EXERCISE DETAILS: Exactly the lines below from the one with "勵志成長 (64, 1016)" up to and including the one with "[Follow us on X" make up the answer, with nothing else added.

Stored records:
--- --- ---

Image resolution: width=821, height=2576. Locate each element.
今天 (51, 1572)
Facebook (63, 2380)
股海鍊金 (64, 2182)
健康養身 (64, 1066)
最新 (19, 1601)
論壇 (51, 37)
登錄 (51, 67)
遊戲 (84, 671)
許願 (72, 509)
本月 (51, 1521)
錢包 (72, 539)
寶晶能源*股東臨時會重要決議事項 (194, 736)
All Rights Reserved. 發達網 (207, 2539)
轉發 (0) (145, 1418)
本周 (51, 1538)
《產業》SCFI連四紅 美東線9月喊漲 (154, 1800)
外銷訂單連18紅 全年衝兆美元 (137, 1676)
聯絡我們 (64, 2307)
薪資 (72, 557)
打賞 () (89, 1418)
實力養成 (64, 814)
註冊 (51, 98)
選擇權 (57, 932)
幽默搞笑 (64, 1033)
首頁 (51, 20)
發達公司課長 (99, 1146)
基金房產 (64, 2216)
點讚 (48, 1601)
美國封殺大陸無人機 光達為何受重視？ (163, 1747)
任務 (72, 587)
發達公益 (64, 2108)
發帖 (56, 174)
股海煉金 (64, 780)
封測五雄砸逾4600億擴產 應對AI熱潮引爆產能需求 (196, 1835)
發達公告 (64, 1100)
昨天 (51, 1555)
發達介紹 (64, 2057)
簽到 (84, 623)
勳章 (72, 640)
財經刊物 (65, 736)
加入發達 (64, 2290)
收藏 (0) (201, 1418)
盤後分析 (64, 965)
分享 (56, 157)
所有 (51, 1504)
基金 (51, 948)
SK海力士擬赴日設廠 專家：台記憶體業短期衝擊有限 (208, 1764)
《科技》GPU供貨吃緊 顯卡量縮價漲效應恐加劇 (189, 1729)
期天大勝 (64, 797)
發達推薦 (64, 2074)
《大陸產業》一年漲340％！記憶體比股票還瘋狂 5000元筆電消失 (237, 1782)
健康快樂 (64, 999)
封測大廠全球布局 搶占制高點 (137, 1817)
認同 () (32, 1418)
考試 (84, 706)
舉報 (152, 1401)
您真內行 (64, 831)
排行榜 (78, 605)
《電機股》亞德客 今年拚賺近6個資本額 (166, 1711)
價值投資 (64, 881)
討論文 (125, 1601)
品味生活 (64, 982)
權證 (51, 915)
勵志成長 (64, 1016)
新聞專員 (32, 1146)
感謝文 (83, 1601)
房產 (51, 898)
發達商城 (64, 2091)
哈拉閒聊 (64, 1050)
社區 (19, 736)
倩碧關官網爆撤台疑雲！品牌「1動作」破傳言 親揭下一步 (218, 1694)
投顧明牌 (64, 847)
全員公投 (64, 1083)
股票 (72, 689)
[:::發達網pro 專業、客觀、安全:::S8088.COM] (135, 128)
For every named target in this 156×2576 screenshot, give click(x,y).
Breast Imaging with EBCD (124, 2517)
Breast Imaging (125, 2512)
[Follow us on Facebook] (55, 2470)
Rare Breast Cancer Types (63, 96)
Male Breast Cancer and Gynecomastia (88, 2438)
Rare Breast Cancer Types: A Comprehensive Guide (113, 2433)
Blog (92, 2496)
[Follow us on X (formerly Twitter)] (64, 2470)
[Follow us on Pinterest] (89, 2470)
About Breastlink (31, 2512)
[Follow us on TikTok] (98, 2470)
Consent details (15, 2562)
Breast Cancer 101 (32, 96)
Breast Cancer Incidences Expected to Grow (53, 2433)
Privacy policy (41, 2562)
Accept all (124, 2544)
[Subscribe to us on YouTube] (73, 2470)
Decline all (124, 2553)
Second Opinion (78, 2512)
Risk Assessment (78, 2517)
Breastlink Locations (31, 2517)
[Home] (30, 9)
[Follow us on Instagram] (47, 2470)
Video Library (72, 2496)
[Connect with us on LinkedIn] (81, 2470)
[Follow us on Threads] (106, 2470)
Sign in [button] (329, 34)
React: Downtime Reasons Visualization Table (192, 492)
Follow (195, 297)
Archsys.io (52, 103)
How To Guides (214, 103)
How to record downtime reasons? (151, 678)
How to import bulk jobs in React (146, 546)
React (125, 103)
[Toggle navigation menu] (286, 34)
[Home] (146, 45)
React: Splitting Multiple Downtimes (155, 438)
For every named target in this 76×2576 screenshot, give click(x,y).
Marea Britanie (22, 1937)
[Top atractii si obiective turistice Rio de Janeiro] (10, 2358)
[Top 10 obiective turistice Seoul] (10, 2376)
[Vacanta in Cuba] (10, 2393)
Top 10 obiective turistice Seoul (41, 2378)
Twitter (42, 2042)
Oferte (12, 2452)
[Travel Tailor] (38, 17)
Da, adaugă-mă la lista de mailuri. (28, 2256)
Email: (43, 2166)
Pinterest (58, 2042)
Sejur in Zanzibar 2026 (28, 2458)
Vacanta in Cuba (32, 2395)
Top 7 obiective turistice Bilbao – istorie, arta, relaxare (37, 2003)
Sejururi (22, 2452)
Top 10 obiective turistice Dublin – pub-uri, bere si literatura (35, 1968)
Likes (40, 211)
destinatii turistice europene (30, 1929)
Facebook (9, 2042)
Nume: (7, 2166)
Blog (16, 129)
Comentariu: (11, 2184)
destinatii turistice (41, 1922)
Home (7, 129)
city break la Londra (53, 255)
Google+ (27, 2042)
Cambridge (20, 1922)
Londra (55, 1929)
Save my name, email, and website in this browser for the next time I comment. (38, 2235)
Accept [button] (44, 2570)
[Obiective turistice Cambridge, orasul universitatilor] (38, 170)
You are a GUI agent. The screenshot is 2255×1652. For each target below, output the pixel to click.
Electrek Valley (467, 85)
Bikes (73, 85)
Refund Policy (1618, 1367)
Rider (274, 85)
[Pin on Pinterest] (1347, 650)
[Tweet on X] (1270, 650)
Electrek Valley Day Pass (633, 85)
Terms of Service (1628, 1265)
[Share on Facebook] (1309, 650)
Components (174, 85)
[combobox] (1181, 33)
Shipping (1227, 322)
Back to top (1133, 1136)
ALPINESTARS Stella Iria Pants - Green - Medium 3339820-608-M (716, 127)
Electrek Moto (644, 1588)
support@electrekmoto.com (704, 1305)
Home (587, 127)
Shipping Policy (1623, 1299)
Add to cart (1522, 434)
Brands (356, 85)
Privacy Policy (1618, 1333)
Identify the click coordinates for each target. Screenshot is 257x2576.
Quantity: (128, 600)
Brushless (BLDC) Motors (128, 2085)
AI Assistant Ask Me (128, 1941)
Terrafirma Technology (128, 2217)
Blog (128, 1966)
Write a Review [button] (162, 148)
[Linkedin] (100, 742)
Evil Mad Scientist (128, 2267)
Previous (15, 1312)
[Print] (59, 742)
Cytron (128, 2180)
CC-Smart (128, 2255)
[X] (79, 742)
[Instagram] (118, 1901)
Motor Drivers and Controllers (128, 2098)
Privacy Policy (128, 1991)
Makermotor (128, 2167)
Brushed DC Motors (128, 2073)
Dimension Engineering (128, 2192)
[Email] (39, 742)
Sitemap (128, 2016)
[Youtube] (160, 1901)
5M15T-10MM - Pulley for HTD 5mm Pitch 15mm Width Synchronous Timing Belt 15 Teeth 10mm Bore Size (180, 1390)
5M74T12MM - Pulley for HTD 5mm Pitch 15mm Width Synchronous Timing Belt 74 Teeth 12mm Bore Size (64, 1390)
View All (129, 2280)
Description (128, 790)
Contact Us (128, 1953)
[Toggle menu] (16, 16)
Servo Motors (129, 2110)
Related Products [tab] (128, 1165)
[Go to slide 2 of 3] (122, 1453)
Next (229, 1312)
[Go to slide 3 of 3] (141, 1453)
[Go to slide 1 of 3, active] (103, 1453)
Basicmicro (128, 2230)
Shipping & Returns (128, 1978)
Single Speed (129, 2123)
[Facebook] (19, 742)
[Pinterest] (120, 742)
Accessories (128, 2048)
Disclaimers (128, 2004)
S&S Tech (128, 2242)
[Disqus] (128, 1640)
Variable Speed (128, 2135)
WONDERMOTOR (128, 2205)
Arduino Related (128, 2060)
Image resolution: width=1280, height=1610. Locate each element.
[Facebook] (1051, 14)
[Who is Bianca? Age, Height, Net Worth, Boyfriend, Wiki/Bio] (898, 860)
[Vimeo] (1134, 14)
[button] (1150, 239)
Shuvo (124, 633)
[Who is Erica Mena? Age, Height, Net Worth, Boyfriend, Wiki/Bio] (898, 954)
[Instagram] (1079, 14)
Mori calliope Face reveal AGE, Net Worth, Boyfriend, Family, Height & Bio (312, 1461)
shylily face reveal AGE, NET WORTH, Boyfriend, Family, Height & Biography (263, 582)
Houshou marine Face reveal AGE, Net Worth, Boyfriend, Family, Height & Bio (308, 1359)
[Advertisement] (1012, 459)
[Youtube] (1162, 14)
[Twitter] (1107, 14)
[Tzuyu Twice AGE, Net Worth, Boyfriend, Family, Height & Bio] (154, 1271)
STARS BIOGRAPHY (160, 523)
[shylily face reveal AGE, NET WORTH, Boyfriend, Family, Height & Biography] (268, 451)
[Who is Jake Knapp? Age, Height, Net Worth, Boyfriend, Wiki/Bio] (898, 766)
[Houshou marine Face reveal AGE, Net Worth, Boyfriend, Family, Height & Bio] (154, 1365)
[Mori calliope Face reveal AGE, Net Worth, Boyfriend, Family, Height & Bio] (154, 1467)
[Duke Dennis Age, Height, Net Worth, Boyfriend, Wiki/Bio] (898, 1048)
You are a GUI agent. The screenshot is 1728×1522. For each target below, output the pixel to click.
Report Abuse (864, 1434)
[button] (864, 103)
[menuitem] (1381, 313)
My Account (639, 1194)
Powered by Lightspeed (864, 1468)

--- --- ---

RESPONSE TO THIS TASK:
勵志成長 (64, 1016)
新聞專員 (32, 1146)
感謝文 (83, 1601)
房產 (51, 898)
發達商城 (64, 2091)
哈拉閒聊 (64, 1050)
社區 (19, 736)
倩碧關官網爆撤台疑雲！品牌「1動作」破傳言 親揭下一步 (218, 1694)
投顧明牌 (64, 847)
全員公投 (64, 1083)
股票 (72, 689)
[:::發達網pro 專業、客觀、安全:::S8088.COM] (135, 128)
For every named target in this 156×2576 screenshot, give click(x,y).
Breast Imaging with EBCD (124, 2517)
Breast Imaging (125, 2512)
[Follow us on Facebook] (55, 2470)
Rare Breast Cancer Types (63, 96)
Male Breast Cancer and Gynecomastia (88, 2438)
Rare Breast Cancer Types: A Comprehensive Guide (113, 2433)
Blog (92, 2496)
[Follow us on X (formerly Twitter)] (64, 2470)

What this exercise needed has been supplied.